RAW DATA:
** begin **
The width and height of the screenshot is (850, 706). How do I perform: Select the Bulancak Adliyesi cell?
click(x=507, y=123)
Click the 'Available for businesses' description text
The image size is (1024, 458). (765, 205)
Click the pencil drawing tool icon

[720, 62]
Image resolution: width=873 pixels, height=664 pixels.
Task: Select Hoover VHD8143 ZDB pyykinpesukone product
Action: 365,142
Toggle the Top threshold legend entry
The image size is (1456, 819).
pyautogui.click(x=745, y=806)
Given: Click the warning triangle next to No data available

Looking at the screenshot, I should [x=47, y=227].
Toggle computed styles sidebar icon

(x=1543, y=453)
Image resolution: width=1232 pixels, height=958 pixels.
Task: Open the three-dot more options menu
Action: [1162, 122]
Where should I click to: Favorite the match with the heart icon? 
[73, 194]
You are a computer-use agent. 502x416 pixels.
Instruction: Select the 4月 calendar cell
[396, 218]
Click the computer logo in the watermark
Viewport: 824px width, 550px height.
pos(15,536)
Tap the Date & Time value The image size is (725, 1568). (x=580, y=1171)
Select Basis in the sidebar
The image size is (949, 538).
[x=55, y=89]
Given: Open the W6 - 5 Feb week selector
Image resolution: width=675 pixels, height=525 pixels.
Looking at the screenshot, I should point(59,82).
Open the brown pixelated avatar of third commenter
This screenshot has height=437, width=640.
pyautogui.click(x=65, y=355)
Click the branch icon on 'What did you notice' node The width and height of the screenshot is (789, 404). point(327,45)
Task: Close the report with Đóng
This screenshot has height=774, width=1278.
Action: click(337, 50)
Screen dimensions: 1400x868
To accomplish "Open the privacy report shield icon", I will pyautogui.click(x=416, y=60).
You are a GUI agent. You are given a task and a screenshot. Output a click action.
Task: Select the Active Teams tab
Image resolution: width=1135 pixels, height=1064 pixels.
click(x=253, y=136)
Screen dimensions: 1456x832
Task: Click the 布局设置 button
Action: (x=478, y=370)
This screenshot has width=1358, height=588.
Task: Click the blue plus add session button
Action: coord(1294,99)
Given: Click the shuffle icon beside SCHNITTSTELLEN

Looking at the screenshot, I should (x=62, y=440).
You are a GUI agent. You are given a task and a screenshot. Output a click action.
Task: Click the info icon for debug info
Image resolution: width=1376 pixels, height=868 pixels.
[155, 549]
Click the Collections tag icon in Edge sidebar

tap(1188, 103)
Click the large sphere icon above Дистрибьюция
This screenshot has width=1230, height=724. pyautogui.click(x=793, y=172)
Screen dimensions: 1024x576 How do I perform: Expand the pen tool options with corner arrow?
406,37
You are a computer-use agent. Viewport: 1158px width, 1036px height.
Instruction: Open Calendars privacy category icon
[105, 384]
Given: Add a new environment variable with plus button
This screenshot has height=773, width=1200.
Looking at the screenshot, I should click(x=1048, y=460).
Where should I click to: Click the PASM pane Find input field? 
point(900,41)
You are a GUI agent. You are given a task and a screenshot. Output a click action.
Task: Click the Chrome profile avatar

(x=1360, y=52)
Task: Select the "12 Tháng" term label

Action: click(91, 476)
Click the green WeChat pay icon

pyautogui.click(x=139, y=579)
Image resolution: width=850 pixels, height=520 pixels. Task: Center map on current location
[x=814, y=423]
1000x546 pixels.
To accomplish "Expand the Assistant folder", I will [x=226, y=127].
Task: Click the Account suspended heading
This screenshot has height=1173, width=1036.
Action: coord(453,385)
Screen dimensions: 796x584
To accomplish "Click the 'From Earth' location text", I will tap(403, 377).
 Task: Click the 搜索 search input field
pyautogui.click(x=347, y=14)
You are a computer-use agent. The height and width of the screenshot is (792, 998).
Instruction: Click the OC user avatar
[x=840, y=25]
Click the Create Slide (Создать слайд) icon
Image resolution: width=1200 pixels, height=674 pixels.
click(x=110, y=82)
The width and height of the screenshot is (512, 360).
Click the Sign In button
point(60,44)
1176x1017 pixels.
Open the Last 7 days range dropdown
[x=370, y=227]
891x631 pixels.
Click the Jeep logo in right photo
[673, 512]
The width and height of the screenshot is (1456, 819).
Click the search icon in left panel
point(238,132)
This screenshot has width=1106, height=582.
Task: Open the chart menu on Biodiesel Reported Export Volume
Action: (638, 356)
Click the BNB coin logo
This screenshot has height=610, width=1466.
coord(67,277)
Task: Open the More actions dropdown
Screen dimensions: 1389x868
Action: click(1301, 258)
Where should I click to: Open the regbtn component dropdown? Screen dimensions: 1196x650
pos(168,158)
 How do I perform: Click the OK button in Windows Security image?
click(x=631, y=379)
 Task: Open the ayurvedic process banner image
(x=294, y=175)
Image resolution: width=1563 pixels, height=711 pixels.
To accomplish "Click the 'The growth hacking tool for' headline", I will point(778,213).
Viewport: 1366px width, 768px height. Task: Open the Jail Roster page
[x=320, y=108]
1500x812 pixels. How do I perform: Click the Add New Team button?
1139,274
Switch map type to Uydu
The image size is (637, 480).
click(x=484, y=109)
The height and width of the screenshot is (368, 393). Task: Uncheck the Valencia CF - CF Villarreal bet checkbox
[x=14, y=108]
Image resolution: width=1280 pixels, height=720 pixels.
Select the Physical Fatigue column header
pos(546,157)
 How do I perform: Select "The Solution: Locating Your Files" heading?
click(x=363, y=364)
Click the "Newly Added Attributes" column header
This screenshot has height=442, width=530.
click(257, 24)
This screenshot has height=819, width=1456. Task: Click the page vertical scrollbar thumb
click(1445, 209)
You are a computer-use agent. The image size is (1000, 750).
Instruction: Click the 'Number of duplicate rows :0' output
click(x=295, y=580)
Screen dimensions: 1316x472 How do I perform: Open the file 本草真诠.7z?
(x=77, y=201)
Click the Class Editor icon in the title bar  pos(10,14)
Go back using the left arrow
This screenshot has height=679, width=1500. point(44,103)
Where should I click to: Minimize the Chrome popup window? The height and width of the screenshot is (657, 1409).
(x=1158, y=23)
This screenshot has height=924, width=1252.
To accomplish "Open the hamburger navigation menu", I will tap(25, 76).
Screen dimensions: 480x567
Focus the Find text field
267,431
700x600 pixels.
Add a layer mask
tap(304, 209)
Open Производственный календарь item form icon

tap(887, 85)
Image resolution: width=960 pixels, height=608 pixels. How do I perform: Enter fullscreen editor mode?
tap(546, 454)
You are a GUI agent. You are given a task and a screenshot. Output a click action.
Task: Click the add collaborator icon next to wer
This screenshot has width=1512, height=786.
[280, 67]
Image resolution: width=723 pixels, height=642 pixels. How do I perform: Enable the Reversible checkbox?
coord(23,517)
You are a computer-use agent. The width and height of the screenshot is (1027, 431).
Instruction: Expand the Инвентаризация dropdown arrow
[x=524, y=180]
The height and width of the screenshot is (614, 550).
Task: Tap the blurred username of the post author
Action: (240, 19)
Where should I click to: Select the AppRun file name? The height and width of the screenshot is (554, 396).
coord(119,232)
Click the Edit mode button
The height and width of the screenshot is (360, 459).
** end **
TASK BRIEF:
Copy all of the data above, line for line, with no changes.

RESULT FOR THIS EXERCISE:
The width and height of the screenshot is (850, 706). How do I perform: Select the Bulancak Adliyesi cell?
click(x=507, y=123)
Click the 'Available for businesses' description text
The image size is (1024, 458). (765, 205)
Click the pencil drawing tool icon

[720, 62]
Image resolution: width=873 pixels, height=664 pixels.
Task: Select Hoover VHD8143 ZDB pyykinpesukone product
Action: 365,142
Toggle the Top threshold legend entry
The image size is (1456, 819).
pyautogui.click(x=745, y=806)
Given: Click the warning triangle next to No data available

Looking at the screenshot, I should [x=47, y=227].
Toggle computed styles sidebar icon

(x=1543, y=453)
Image resolution: width=1232 pixels, height=958 pixels.
Task: Open the three-dot more options menu
Action: [1162, 122]
Where should I click to: Favorite the match with the heart icon? 
[73, 194]
You are a computer-use agent. 502x416 pixels.
Instruction: Select the 4月 calendar cell
[396, 218]
Click the computer logo in the watermark
Viewport: 824px width, 550px height.
pos(15,536)
Tap the Date & Time value The image size is (725, 1568). (x=580, y=1171)
Select Basis in the sidebar
The image size is (949, 538).
[x=55, y=89]
Given: Open the W6 - 5 Feb week selector
Image resolution: width=675 pixels, height=525 pixels.
Looking at the screenshot, I should point(59,82).
Open the brown pixelated avatar of third commenter
This screenshot has height=437, width=640.
pyautogui.click(x=65, y=355)
Click the branch icon on 'What did you notice' node The width and height of the screenshot is (789, 404). point(327,45)
Task: Close the report with Đóng
This screenshot has height=774, width=1278.
Action: click(337, 50)
Screen dimensions: 1400x868
To accomplish "Open the privacy report shield icon", I will pyautogui.click(x=416, y=60).
You are a GUI agent. You are given a task and a screenshot. Output a click action.
Task: Select the Active Teams tab
Image resolution: width=1135 pixels, height=1064 pixels.
click(x=253, y=136)
Screen dimensions: 1456x832
Task: Click the 布局设置 button
Action: (x=478, y=370)
This screenshot has width=1358, height=588.
Task: Click the blue plus add session button
Action: coord(1294,99)
Given: Click the shuffle icon beside SCHNITTSTELLEN

Looking at the screenshot, I should (x=62, y=440).
You are a GUI agent. You are given a task and a screenshot. Output a click action.
Task: Click the info icon for debug info
Image resolution: width=1376 pixels, height=868 pixels.
[155, 549]
Click the Collections tag icon in Edge sidebar

tap(1188, 103)
Click the large sphere icon above Дистрибьюция
This screenshot has width=1230, height=724. pyautogui.click(x=793, y=172)
Screen dimensions: 1024x576 How do I perform: Expand the pen tool options with corner arrow?
406,37
You are a computer-use agent. Viewport: 1158px width, 1036px height.
Instruction: Open Calendars privacy category icon
[105, 384]
Given: Add a new environment variable with plus button
This screenshot has height=773, width=1200.
Looking at the screenshot, I should click(x=1048, y=460).
Where should I click to: Click the PASM pane Find input field? 
point(900,41)
You are a GUI agent. You are given a task and a screenshot. Output a click action.
Task: Click the Chrome profile avatar

(x=1360, y=52)
Task: Select the "12 Tháng" term label

Action: click(91, 476)
Click the green WeChat pay icon

pyautogui.click(x=139, y=579)
Image resolution: width=850 pixels, height=520 pixels. Task: Center map on current location
[x=814, y=423]
1000x546 pixels.
To accomplish "Expand the Assistant folder", I will [x=226, y=127].
Task: Click the Account suspended heading
This screenshot has height=1173, width=1036.
Action: coord(453,385)
Screen dimensions: 796x584
To accomplish "Click the 'From Earth' location text", I will tap(403, 377).
 Task: Click the 搜索 search input field
pyautogui.click(x=347, y=14)
You are a computer-use agent. The height and width of the screenshot is (792, 998).
Instruction: Click the OC user avatar
[x=840, y=25]
Click the Create Slide (Создать слайд) icon
Image resolution: width=1200 pixels, height=674 pixels.
click(x=110, y=82)
The width and height of the screenshot is (512, 360).
Click the Sign In button
point(60,44)
1176x1017 pixels.
Open the Last 7 days range dropdown
[x=370, y=227]
891x631 pixels.
Click the Jeep logo in right photo
[673, 512]
The width and height of the screenshot is (1456, 819).
Click the search icon in left panel
point(238,132)
This screenshot has width=1106, height=582.
Task: Open the chart menu on Biodiesel Reported Export Volume
Action: (638, 356)
Click the BNB coin logo
This screenshot has height=610, width=1466.
coord(67,277)
Task: Open the More actions dropdown
Screen dimensions: 1389x868
Action: click(1301, 258)
Where should I click to: Open the regbtn component dropdown? Screen dimensions: 1196x650
pos(168,158)
 How do I perform: Click the OK button in Windows Security image?
click(x=631, y=379)
 Task: Open the ayurvedic process banner image
(x=294, y=175)
Image resolution: width=1563 pixels, height=711 pixels.
To accomplish "Click the 'The growth hacking tool for' headline", I will point(778,213).
Viewport: 1366px width, 768px height. Task: Open the Jail Roster page
[x=320, y=108]
1500x812 pixels. How do I perform: Click the Add New Team button?
1139,274
Switch map type to Uydu
The image size is (637, 480).
click(x=484, y=109)
The height and width of the screenshot is (368, 393). Task: Uncheck the Valencia CF - CF Villarreal bet checkbox
[x=14, y=108]
Image resolution: width=1280 pixels, height=720 pixels.
Select the Physical Fatigue column header
pos(546,157)
 How do I perform: Select "The Solution: Locating Your Files" heading?
click(x=363, y=364)
Click the "Newly Added Attributes" column header
This screenshot has height=442, width=530.
click(257, 24)
This screenshot has height=819, width=1456. Task: Click the page vertical scrollbar thumb
click(1445, 209)
You are a computer-use agent. The image size is (1000, 750).
Instruction: Click the 'Number of duplicate rows :0' output
click(x=295, y=580)
Screen dimensions: 1316x472 How do I perform: Open the file 本草真诠.7z?
(x=77, y=201)
Click the Class Editor icon in the title bar  pos(10,14)
Go back using the left arrow
This screenshot has height=679, width=1500. point(44,103)
Where should I click to: Minimize the Chrome popup window? The height and width of the screenshot is (657, 1409).
(x=1158, y=23)
This screenshot has height=924, width=1252.
To accomplish "Open the hamburger navigation menu", I will tap(25, 76).
Screen dimensions: 480x567
Focus the Find text field
267,431
700x600 pixels.
Add a layer mask
tap(304, 209)
Open Производственный календарь item form icon

tap(887, 85)
Image resolution: width=960 pixels, height=608 pixels. How do I perform: Enter fullscreen editor mode?
tap(546, 454)
You are a GUI agent. You are given a task and a screenshot. Output a click action.
Task: Click the add collaborator icon next to wer
This screenshot has width=1512, height=786.
[280, 67]
Image resolution: width=723 pixels, height=642 pixels. How do I perform: Enable the Reversible checkbox?
coord(23,517)
You are a computer-use agent. The width and height of the screenshot is (1027, 431).
Instruction: Expand the Инвентаризация dropdown arrow
[x=524, y=180]
The height and width of the screenshot is (614, 550).
Task: Tap the blurred username of the post author
Action: (240, 19)
Where should I click to: Select the AppRun file name? The height and width of the screenshot is (554, 396).
coord(119,232)
Click the Edit mode button
The height and width of the screenshot is (360, 459).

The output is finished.